Symptoms that Distinguish a Case by JULIA C. LOOS

 This articles discuss the importance of symptoms belongs to patient over the symptoms belong to disease and particular organs, in Homeopathic methodology to cure the patient. Article published in "THE MEDICAL ADVANCE.. AND ..Journal of Homeopathics, VOL. XLII., CHICAGO, FEBRUARY, 1904. No. 2."

Symptoms that Distinguish a Case: That Sketch the
Image of the Disease in a Patient

The only basis for study of disease is the record of symptoms
of sick people. No better method has been devised than that of
Hahnemann for bringing symptoms into a comprehensive form
for study and making acquaintance with the image of any individual
miasm. As a preparation for dealing with diseases the first
essential is familiarity with their natural expression when their
course has no interference.

Every miasm (disease), whether acute or chronic, so acts upon
the economy that the orderly functions are disturbed; not properly
performed. In every disease, however, these disturbances occur
in a definite course, each maintains its own order of disturbance,
following the period of invasion, progressing through prodrome
and active period to a period of decline, in acute miasms, but in
never-ending progression throughout the life of the individual in
chronic miasm.

Each disease is characterized by special symptoms by which it
may be recognized, but in various beings these characteristics of
the disease appear in a variety of forms. No individual of the
human race is complete, hence no one is capable of exhibiting in
entirety either the virtues or the vices of its nature. Hence any
disease in an individual is shown only as a fragment of the whole
image, the full nature portrayed by a large number. This individual
fragment is yet a sufficient part of the whole to represent
its nature and is recognized as a form of this or that miasm by the
characteristic combination of symptoms characterizing the miasm.
Many symptoms are so common to different sorts of disturbances
of the vital force that they are characteristic of nothing.

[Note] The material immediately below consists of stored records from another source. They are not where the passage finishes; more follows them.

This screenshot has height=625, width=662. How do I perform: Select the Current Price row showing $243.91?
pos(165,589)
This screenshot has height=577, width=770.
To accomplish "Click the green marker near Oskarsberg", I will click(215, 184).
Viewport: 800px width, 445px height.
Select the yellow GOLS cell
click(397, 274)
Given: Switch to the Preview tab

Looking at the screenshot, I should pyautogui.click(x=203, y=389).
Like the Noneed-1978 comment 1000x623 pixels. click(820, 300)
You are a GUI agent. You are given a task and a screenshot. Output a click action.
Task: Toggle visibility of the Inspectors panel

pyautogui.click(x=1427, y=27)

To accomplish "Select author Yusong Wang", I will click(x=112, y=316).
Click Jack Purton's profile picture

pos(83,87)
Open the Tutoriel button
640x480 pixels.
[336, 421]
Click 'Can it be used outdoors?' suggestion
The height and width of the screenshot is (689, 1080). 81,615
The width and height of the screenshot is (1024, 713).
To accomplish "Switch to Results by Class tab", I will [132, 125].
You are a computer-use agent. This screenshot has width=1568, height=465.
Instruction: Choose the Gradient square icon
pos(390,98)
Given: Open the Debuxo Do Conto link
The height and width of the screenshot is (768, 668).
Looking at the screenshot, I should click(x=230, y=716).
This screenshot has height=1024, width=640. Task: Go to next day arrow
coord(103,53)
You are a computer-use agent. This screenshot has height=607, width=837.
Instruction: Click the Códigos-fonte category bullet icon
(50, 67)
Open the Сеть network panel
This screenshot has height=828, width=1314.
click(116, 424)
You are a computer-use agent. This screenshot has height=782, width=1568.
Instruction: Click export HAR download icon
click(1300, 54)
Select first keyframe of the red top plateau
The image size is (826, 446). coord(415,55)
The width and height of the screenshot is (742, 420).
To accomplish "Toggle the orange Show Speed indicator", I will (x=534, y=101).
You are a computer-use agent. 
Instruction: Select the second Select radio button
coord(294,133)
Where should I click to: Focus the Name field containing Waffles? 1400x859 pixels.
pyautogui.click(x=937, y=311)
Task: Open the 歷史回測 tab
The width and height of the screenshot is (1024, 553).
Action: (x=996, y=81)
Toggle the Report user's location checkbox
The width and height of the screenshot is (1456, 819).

Headache, skin eruptions, loss of appetite, rise of temperature,
vomiting, pain in the abdomen, disturbed bowel evacuations are
common symptoms of sickness; but a certain combination of some
of these common symptoms occurring in definite form characterize
the miasms.

A particular form of fever, with a definite kind of pain in a
certain part of the abdomen with diarrhea of a particular type,
a sluggish, stupid, malaise and peculiar kind of eruption form the
characteristics of typhoid fever.

So each miasm is imaged by a characteristic combination of
symptoms, any one of which is common to many miasms.
From a clear comprehension of the natural functions of all
parts and the control of functions in health, we judge the condition
of each part by the disorder symptoms. No one symptom is
diagnostic of a local condition nor of a disease. All things must
be considered together. The-expression of weak heart action may
include symptoms all over the body, each of which, with different
associations would signify a different derangement. A tumor of
moderate firmness in the epigastrium might be a feature of aortic
aneurism which it would be fatal to have ruptured, but the physician
should be prepared to see a later softening of the tumor with
discharge of pus when the history of the case shows that the tumor
develops after a severe blow at this point and examination shows
superficial tissues involved. To determine the condition giving
rise to functional disturbances sometimes requires careful discrimination, but should not be neglected, if full accurate knowledge is desired.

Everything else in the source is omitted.